*TO DO*.
Can you repeat each of the items below word for word, without changing anything?

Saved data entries
++++++++++++++++++++
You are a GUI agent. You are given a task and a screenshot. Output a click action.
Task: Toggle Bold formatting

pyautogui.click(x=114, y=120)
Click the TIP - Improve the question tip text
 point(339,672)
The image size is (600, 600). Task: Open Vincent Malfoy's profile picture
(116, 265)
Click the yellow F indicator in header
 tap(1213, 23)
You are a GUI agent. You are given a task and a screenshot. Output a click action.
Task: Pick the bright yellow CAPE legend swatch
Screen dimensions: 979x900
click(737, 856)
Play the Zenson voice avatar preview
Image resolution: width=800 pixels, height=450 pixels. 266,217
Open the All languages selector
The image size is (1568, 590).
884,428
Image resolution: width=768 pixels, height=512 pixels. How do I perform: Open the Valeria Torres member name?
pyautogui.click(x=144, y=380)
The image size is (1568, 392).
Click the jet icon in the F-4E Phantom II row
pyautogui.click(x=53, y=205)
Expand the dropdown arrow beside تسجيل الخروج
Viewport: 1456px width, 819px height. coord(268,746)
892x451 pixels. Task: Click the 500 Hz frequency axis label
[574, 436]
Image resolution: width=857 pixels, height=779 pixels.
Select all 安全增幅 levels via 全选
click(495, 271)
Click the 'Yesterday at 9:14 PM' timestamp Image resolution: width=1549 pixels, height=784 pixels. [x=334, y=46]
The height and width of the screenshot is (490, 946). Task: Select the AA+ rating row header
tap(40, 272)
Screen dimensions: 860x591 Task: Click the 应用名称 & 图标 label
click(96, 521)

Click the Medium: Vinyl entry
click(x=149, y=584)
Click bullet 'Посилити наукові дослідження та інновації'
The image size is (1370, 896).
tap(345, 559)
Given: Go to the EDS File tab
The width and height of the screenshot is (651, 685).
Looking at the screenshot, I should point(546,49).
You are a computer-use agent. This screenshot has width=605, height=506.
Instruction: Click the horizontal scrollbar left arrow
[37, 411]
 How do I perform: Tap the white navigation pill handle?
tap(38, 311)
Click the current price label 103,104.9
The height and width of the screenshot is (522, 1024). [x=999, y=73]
++++++++++++++++++++
*FINISHED EXERCISE*.
You are a GUI agent. You are given a task and a screenshot. Output a click action.
Task: Toggle Bold formatting

pyautogui.click(x=114, y=120)
Click the TIP - Improve the question tip text
 point(339,672)
The image size is (600, 600). Task: Open Vincent Malfoy's profile picture
(116, 265)
Click the yellow F indicator in header
 tap(1213, 23)
You are a GUI agent. You are given a task and a screenshot. Output a click action.
Task: Pick the bright yellow CAPE legend swatch
Screen dimensions: 979x900
click(737, 856)
Play the Zenson voice avatar preview
Image resolution: width=800 pixels, height=450 pixels. 266,217
Open the All languages selector
The image size is (1568, 590).
884,428
Image resolution: width=768 pixels, height=512 pixels. How do I perform: Open the Valeria Torres member name?
pyautogui.click(x=144, y=380)
The image size is (1568, 392).
Click the jet icon in the F-4E Phantom II row
pyautogui.click(x=53, y=205)
Expand the dropdown arrow beside تسجيل الخروج
Viewport: 1456px width, 819px height. coord(268,746)
892x451 pixels. Task: Click the 500 Hz frequency axis label
[574, 436]
Image resolution: width=857 pixels, height=779 pixels.
Select all 安全增幅 levels via 全选
click(495, 271)
Click the 'Yesterday at 9:14 PM' timestamp Image resolution: width=1549 pixels, height=784 pixels. [x=334, y=46]
The height and width of the screenshot is (490, 946). Task: Select the AA+ rating row header
tap(40, 272)
Screen dimensions: 860x591 Task: Click the 应用名称 & 图标 label
click(96, 521)

Click the Medium: Vinyl entry
click(x=149, y=584)
Click bullet 'Посилити наукові дослідження та інновації'
The image size is (1370, 896).
tap(345, 559)
Given: Go to the EDS File tab
The width and height of the screenshot is (651, 685).
Looking at the screenshot, I should point(546,49).
You are a computer-use agent. This screenshot has width=605, height=506.
Instruction: Click the horizontal scrollbar left arrow
[37, 411]
 How do I perform: Tap the white navigation pill handle?
tap(38, 311)
Click the current price label 103,104.9
The height and width of the screenshot is (522, 1024). [x=999, y=73]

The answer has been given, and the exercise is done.